- ACTIVITIES:
a) Copy the passage of the article on the S.E.C.'s Citigroup case word for word, starting at "In October 2011, the" and ending at "complaint against Citigroup.".
b) Extend the article on the S.E.C.'s case against Citigroup, picking up after its final sentence.

- TEXT SECTION:
__________________________________________________
By Hayes Hunt and Jonathan Cavalier
Published in The Legal Intelligencer on March 21, 2012
“HALLOWED BY HISTORY, BUT NOT BY REASON” – Second Circuit Stays Judge Jed Rakoff’s Challenges to the S.E.C.’s Policy of Settling Without Admissions of Wrongdoing
On March 15, 2012, a panel of the Second Circuit Court of Appeals granted a stay of the district court litigation brought by the Securities Exchange Commission against Citigroup Global Markets, Inc. The district court had rejected a settlement and consent judgment agreed upon by the parties in a decision which threatens to disrupt the S.E.C.’s longstanding policy of settling cases without demanding an admission of wrongdoing.
The decision stems from litigation filed by the S.E.C. against Citigroup alleging the company knew in early 2007 that the bottom was falling out of the market for mortgage-backed securities (in which it was heavily invested) and housed those assets within a new billion-dollar fund, which it positioned as an attractive investment option, rigorously vetted and selected by an independent investment advisor. By doing so, Citigroup was able to offload much of its toxic mortgage-backed securities at a premium. By the S.E.C.’s measure, Citigroup netted $160 million in profit while the investors in the fund lost $700 million.
In October 2011, the S.E.C. sued Citigroup for negligence in federal court in the Southern District of New York. At the same time, the S.E.C. filed suit against an individual Citigroup employee, alleging that Citigroup knew that it would be difficult, if not impossible, to offload the mortgage-backed securities as part of a bundled fund if it disclosed the negative projections for those securities. While the case against the individual included specific allegations that Citigroup acted with fraudulent intent, the S.E.C. omitted those allegations from its complaint against Citigroup.
__________________________________________________
- RECORDS SHOWN:

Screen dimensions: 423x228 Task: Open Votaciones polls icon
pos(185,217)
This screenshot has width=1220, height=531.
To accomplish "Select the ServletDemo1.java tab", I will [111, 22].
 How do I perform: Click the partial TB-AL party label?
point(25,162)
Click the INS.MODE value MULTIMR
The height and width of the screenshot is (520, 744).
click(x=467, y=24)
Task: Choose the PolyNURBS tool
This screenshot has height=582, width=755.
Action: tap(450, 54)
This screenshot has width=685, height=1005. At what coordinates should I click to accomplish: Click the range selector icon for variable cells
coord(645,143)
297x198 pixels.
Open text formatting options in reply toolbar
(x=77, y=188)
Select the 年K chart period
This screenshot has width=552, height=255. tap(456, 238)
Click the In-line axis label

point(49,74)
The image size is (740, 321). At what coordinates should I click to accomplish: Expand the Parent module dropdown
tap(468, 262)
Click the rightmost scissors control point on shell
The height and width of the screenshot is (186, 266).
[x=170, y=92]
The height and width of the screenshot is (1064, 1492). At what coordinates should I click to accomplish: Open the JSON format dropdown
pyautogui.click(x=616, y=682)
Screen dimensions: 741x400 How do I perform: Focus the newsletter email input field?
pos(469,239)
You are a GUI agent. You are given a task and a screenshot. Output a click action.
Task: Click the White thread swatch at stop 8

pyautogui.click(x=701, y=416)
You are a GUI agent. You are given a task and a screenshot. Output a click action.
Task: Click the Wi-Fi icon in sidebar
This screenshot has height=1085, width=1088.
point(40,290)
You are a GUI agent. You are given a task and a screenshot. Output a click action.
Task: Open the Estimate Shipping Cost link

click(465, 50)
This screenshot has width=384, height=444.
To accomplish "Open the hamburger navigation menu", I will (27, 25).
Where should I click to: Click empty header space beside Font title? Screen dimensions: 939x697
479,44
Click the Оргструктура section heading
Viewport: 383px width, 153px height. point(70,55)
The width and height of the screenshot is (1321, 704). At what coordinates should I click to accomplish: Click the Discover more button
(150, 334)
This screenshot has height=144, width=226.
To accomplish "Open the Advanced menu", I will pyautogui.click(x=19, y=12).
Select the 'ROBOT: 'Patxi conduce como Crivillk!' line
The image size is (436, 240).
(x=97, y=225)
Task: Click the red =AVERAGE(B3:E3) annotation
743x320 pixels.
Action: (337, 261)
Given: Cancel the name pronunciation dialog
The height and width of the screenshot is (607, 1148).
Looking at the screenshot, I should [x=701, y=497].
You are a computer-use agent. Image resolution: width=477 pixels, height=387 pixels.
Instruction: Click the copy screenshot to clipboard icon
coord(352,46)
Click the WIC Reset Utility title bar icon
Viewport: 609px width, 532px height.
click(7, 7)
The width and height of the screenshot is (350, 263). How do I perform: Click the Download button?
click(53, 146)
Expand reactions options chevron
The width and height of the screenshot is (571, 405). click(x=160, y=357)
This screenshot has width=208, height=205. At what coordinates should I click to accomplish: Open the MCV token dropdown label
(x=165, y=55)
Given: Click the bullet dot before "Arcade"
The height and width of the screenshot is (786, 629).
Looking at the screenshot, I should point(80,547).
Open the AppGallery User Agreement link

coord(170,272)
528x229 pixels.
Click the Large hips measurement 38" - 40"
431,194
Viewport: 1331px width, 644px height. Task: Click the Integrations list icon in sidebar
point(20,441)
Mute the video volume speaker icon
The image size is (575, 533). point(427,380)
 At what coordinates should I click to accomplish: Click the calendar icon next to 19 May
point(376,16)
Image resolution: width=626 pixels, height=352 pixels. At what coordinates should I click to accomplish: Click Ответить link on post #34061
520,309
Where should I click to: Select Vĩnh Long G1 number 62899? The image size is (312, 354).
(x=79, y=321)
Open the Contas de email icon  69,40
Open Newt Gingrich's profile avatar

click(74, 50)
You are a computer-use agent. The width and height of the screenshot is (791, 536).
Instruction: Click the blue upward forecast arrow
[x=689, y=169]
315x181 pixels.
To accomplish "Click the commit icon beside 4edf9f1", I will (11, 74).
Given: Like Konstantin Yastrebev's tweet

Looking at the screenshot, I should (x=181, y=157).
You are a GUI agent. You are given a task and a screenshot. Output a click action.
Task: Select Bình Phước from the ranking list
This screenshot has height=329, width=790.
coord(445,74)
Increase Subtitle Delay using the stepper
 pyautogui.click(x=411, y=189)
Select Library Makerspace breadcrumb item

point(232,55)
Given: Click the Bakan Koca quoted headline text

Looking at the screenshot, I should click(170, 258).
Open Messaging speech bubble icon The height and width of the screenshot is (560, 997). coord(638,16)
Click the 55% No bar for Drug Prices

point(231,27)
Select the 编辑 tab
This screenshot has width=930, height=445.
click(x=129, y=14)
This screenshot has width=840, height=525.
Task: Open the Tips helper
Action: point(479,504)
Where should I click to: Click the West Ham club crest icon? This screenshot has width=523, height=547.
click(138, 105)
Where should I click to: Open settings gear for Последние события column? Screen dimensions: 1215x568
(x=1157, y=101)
__________________________________________________
- ANSWERS PER TASK:
a)
In October 2011, the S.E.C. sued Citigroup for negligence in federal court in the Southern District of New York. At the same time, the S.E.C. filed suit against an individual Citigroup employee, alleging that Citigroup knew that it would be difficult, if not impossible, to offload the mortgage-backed securities as part of a bundled fund if it disclosed the negative projections for those securities. While the case against the individual included specific allegations that Citigroup acted with fraudulent intent, the S.E.C. omitted those allegations from its complaint against Citigroup.

b)
At the same time that the S.E.C. filed suit against Citigroup, it submitted to the court a “Consent Judgment,” which was, in effect, a settlement of the S.E.C.’s negligence charges against the company. Under the terms of the proposed settlement, Citigroup consented to an injunction prohibiting it from future violations of Sections 17(a)(2) and (3)of the Securities Act and was required to implement internal measures to prevent the kind of negligence alleged in the complaint from happening again. Citigroup also agreed to turn over its $160 million in profit to the S.E.C. (plus $30 million in interest) and to pay a civil fine of $95 million.
In a practice long adhered to by many federal agencies, the settlement included language that Citigroup was agreeing to the consent judgment “without admitting or denying the allegations of the complaint.” While the S.E.C. does not permit companies to settle while denying all wrongdoing, it has typically allowed companies to settle without admitting violations.